Gigs of the week: March 18-24

BATTLES, Button Factory, Dublin, Tuesday, SOLD OUT
Rarely do bands hit that sweet spot between the head at the gut. Battles get nine tenths of the way there on record, but on stage they’re the full house — cerebral and thrillingly visceral.
With elements of jazz, math-rock, electronica, post-punk, post-metal, post-rock (all the posts), they’re one of the best live bands of the last decade.
Their guitars sound like synths, and their synths sound like guitars, and it’s all battered into next week by John Stanier’s superhuman drumming.
Third album La Di Da Di ditches the patchy idea of the guest vocals on 2010’s Gloss Drop, for a more streamlined suckerpunch.
If you didn’t score a ticket for this sold out show, they’ll be back in May for Forbidden Fruit.


LITTLE GREEN CARS, Whelan’s, Dublin, tonight and tomorrow, SOLD OUT
Three years after a bunch of Dublin teens landed as a fully-formed big deal with their debut album Absolute Zero, they’ve just released a follow-up that’s mature way beyond their years.
Ephemera is a difficult second album only by its writing and recording amid bereavement and relationship break-ups.

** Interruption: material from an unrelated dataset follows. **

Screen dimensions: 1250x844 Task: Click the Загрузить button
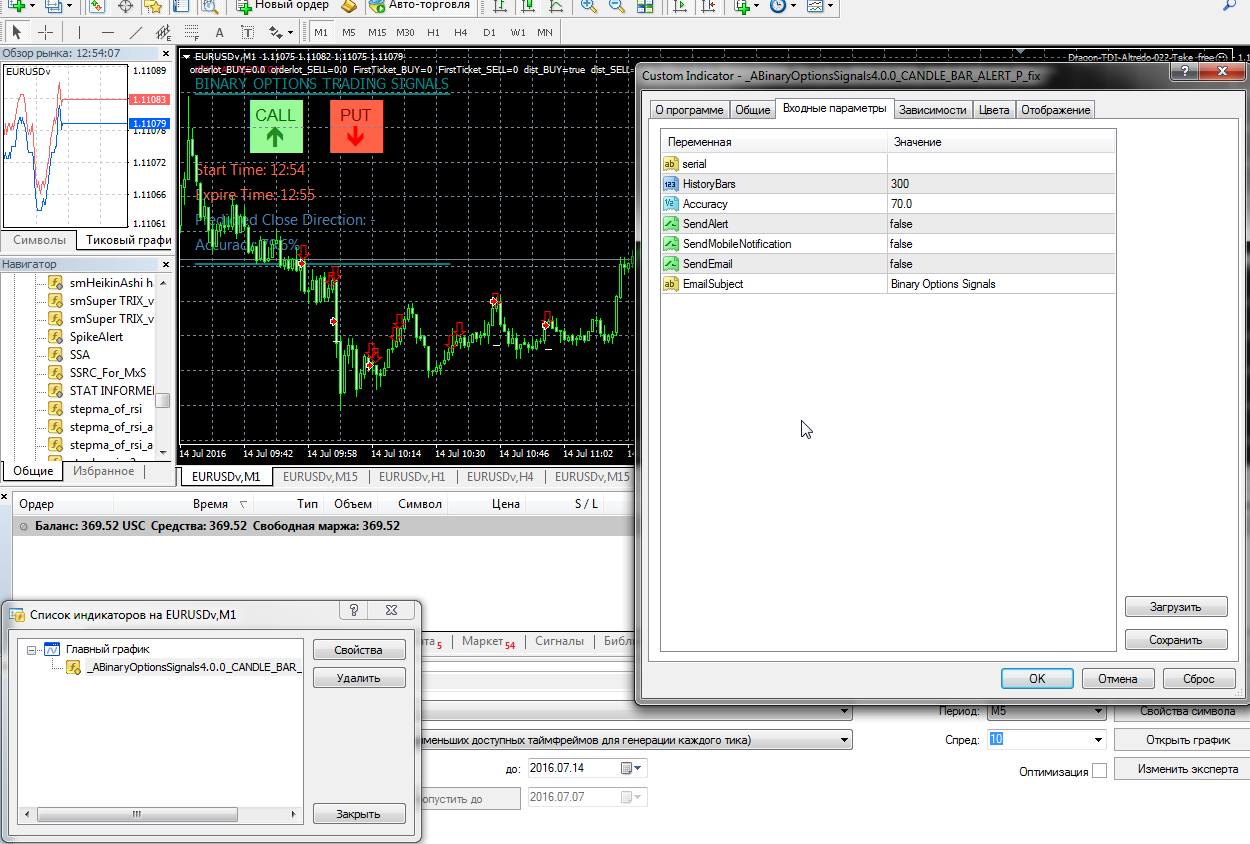coord(1175,607)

This time it’s personal — more sombre and introspective than the debut, although lead single Easier Day is their most epic track to date.
Catch them at these genuinely intimate gigs, before they head to the States for a 40-date tour, and a summer show at the Iveagh Gardens.


FAKE BLOOD, Opium Rooms, Dublin, tomorrow, €10
After the full-on house techno invasion on Paddy’s Eve in Dublin, featuring Green Velvet, Andrew Weatherall, Phil Hartnoll, Intergalactic Gary and Todd Terry at various venues, fair play if you’re still on for some bleeps this weekend.
British DJ and producer Theo Keating aka Fake Blood has been over here many times — mostly on festival bills — and he’s set for a solid few hours in Opium Rooms tomorrow.
He missed a show last October in Hangar after “screwing” his leg, so he’ll be out to make amends. Expect plenty of wiry house and electro and a few tangents.

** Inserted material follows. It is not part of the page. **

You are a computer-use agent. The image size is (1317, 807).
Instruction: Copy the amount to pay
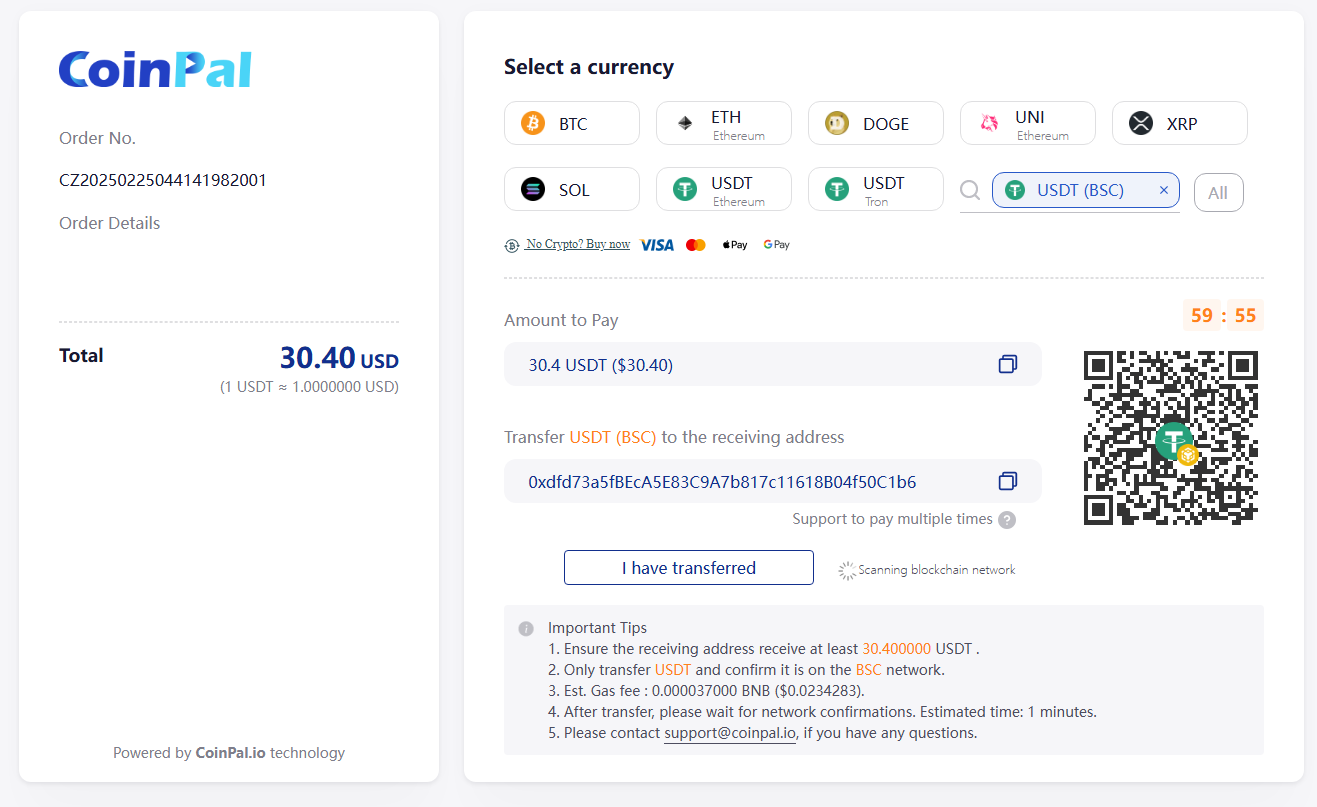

DAITHI, Cyprus Avenue, Cork, tomorrow, €10
MIXING trad instruments with 4/4 beats has rarely had any kind of a success rate — from mortifying remixes of the Fields of Athenry to the facepalm of Avicii’s Wake Me Up as Gaeilge. Clare man Daithi walks the tightrope and just about stays on — with his fiddle-electronica coming off as an organic hybrid rather than a gimmick.
In fairness, he deals largely in classic house with guest vocalists, with fiddle solos adding an extra virtuoso flourish and a nice live visual cue.
New EP Tribes isn’t a big departure from his 2014 debut album In Flight — melodic breezy house, clean arpeggiated synth lines and well-signposted drops. It’s maybe a bit too polite, but he’s an infectious performer.


HEATHER SMALL, Vicar Street, Dublin, Sunday, €54.65
My teenage jaw rattled against the floor when M People won the 1994 Mercury Prize over Therapy? And The Prodigy, even beating Blur and Pulp just as Britpop was taking hold.
Some 20 years later, M People do the odd nostalgia tour, but singer Heather Small is still belting out their biggest hits, in her, ahem, unique voice that was made for the Marmite analogy.
Definitely one for the 90s throwback kind, expect all the chart smashes like Search For the Hero, Movin’ On Up and Sight For Sore eyes.


THE 1975, 3Arena, Dublin, Thursday, €34
Half the chatter about the 1975 is based around whether they’re some phony boyband or Duran Duran wannabe rip-offs, with less talk about the actual music.
It’s true, they’ve got some pretty vocal fans on social media, and are so rooted in early 80s pop you can only picture them in suit jackets with three-quarter sleeves playing those guitars with no heads.
Pisstaking aside, they’re nowhere as cheesy as the slagging suggests.
Among the Simon Le Bon affectations, fretless bass and Casio handclaps, there’s plenty of interesting electronic confection to binge on.
If not a patch on Duran Duran, Japan or Let’s Dance-era Bowie, they’re at least a pretty solid Level 42.
Even with all the stick for being ironic and pretentious, they still have a load of fun with it — calling their second album I Like It When You Sleep For You Are So Beautiful Yet So Unaware of It.